I am 100% for protecting the environment. For such a purpose it would seem that geotagging some locations should be avoided and for others used with caution. But, in my opinion, some of the Instagram community is taking this way to far. Let me clarify. Sometimes geotagging may be detrimental to the environment and thus best avoided (especially if you have a large popular account and the place you are sharing is easy to reach, easily damaged, or not suitable for large crowds). However, that does not mean that the location needs to be kept an absolute secret or that no location should ever be geotagged. 

Here are some thoughts:

  • Not geotagging is ineffective if the spot is already popular (Moraine Lake, Yosemite Falls). These places will be packed no matter what (often the National Park itself is the one promoting the place). 
  • Not geotagging a large public post does not mean you don’t ever tell anyone (the Leave No Trace suggestion does not seem to imply secrecy so much as reducing broad public announcements). It would seem reasonable that someone told you about the location in the first place. In most cases if I take the time to privately message you about a location, I am already showing by my effort that I am a more careful person who has a greater likelihood of taking care of what I find.
  • If the place is hard to get to (ie, requires actual backpacking or hiking beyond a mile or so) than most likely the vast majority of tourists won’t even try to get there. Yes there are notable exceptions, but in my experience, even dedicated professional photographers take most of the their photos at either drive up spots or within a mile of their car.
  • Unfortunately, many naturally beautiful areas are being trashed all the time by people who just don’t care about the environment or aren’t educated on the importance of keeping it clean and pristine. This was going on long before Instagramming and Geotagging and isn’t always a direct result of either.
  • I understand you can’t vet every person who asks for information about a location; However, neither did that blog writer who wrote the article about her backpacking trip that inspired you to go there in the first place.

This final point leads me to the other related statement I read time and again: “you should put the time and effort into researching a place and finding it on your own like I did”. I agree, it’s awesome to research and find things “on my own”. The work can be quite rewarding and the process can help me find more new places along the way. One way that I do that research is to ask other backpackers, travelers, hikers, and photographers where they recommend, where they got a particular photo, where they found that stunning view-point.

Saying someone shouldn’t ask you where you shot a photo is like me telling you to put down the Google driven GPS on your phone and find your way with a road map, because that’s how the last generation did things. Or perhaps you’d like to just set out west across the vast country like Louis and Clark, without even an accurate map to guide you.

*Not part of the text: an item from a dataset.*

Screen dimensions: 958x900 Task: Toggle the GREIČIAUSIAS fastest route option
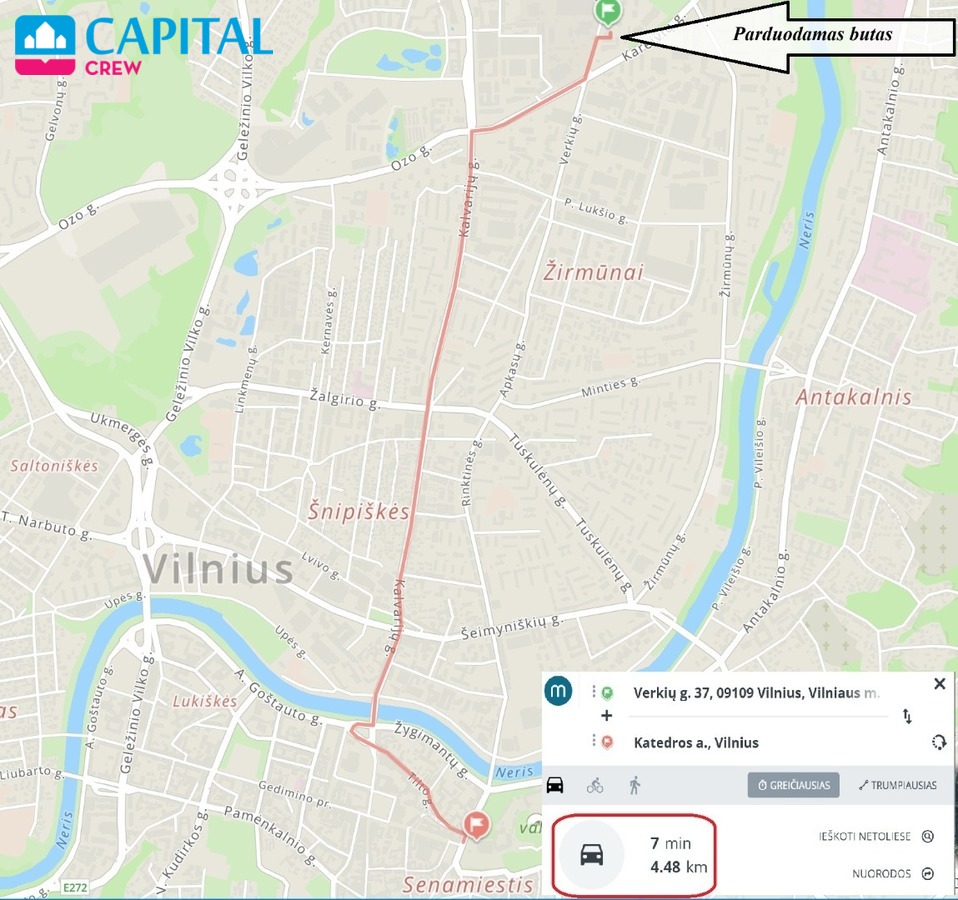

Times change, and how we obtain information has drastically changed even in my short lifetime. Figuring out the most effective way of allocating all this new information is something we will be working out our whole lives. But denying the most ancient of methods for obtaining knowledge, asking a simple questions, often comes across as more pretentious than as a genuine desire to protect the environment. 

Perhaps a better way of applying and expressing the Leave No Trace principles is as follows:

  • If you really care about the environment and believe that by geotagging the location of a shot you will expose it to harm, than don’t geotag.
  • If you truly believe that the person commenting or messaging you will be careless with the location you share with them, by all means don’t share it!
  • If you simply don’t want someone to get the same shot as you or enjoy “your” hike, than by all means don’t share the location (you have that right, but don’t pretend it’s about the environment).
  • If someone in good faith asks you about a natural beauty that you have enjoyed and you have no reason to suspect they will destroy it, perhaps the right thing to do is to tell them or point them in the right direction

Just remember: someone shared with you once (via a blog, a personal note, a YouTube video, a local expert, or *gasp* an Instagram geotag before they were forbodden!)

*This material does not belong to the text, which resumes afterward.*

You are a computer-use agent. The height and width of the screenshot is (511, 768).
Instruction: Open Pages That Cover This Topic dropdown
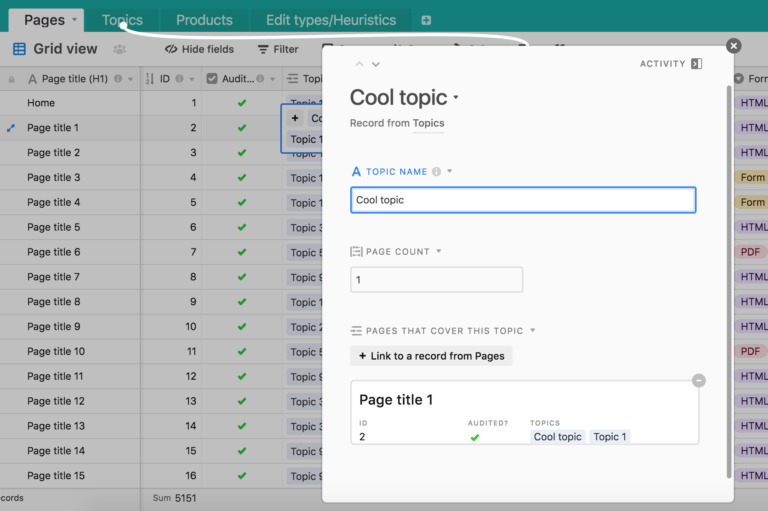tap(533, 331)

There is only a finite number of places people can go in their limited free time. By increasing the number of people at say Taft Point, we may have significantly decreased the numbers of people at Glacier Point, thus making it a more enjoyable place for you to now enjoy the sunrise.

People (including followers) helped you along the way to get where you are. Should we be willing to help others in return? I for one find it very rewarding to help others enjoy the beauty that I’ve been blessed to see as a result of those before me. 

Cheers.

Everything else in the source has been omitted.